Synovial sarcoma is one of the more common soft tissue sarcomas in adolescents and young adults, with most cases diagnosed between ages 15 and 40. The reason is biological — it is driven by the SS18-SSX gene fusion rather than by ageing-related damage — but the practical danger is that cancer is rare in this age group, so a firm or growing lump in a young person is often mistaken for a sports injury or cyst. Any deep, firm, or enlarging lump in a young adult, particularly in the leg, should be imaged with MRI.
What does a synovial sarcoma in the leg feel like?
It usually presents as a deep, firm lump near a large joint — the thigh, around the knee, the lower leg or the foot are the commonest sites. It often grows slowly, so it may be present for months before it is noticed, and unlike many sarcomas it can be tender or painful. A lump that is deep, hard to move, larger than about 5 cm, growing, or aching deserves an MRI and, if suspicious, a biopsy — regardless of how young or fit the person is.
How is synovial sarcoma confirmed?
Diagnosis combines an MRI of the affected limb, an image-guided core needle biopsy examined by a specialist sarcoma pathologist, and molecular testing for the SS18-SSX gene fusion. Nearly every synovial sarcoma carries this fusion, caused by the t(X;18) translocation, and tests such as FISH or RT-PCR can detect it in the biopsy. A confirmed SS18-SSX fusion is, in effect, the molecular fingerprint of synovial sarcoma and settles cases where the appearance under the microscope is ambiguous.
How is synovial sarcoma treated and what is the outlook?
Treatment combines surgery, radiation and chemotherapy, sequenced by a multidisciplinary tumour board. The cornerstone is wide local excision with clear margins, performed as limb-sparing surgery in most cases.
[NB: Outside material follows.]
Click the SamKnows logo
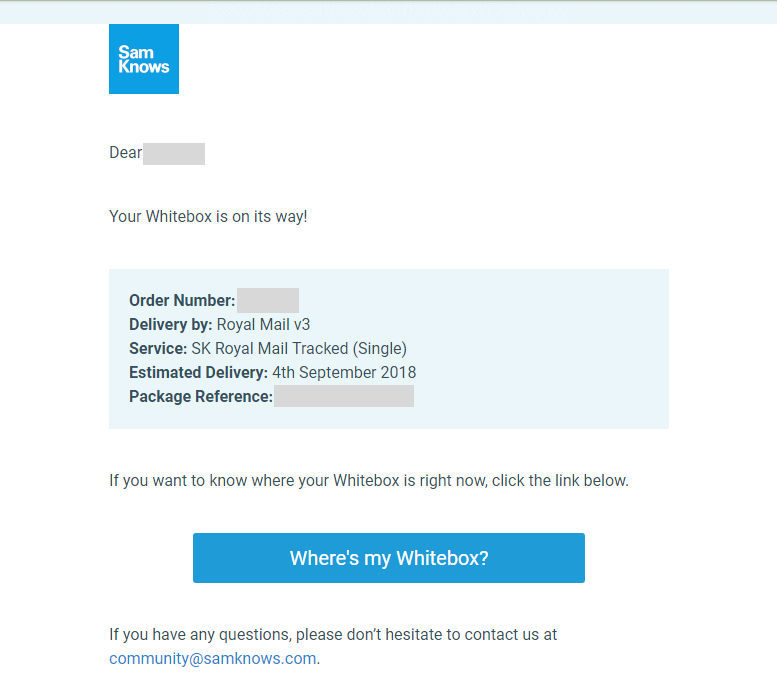Image resolution: width=777 pixels, height=693 pixels. (x=144, y=59)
Radiation lowers the risk of local recurrence, and chemotherapy is considered for larger or high-grade tumours — synovial sarcoma is more chemo-sensitive than many sarcomas, especially to ifosfamide. The outlook is best for small, early, completely removed tumours; because it can recur late, long-term surveillance of the primary site and the chest continues well beyond five years.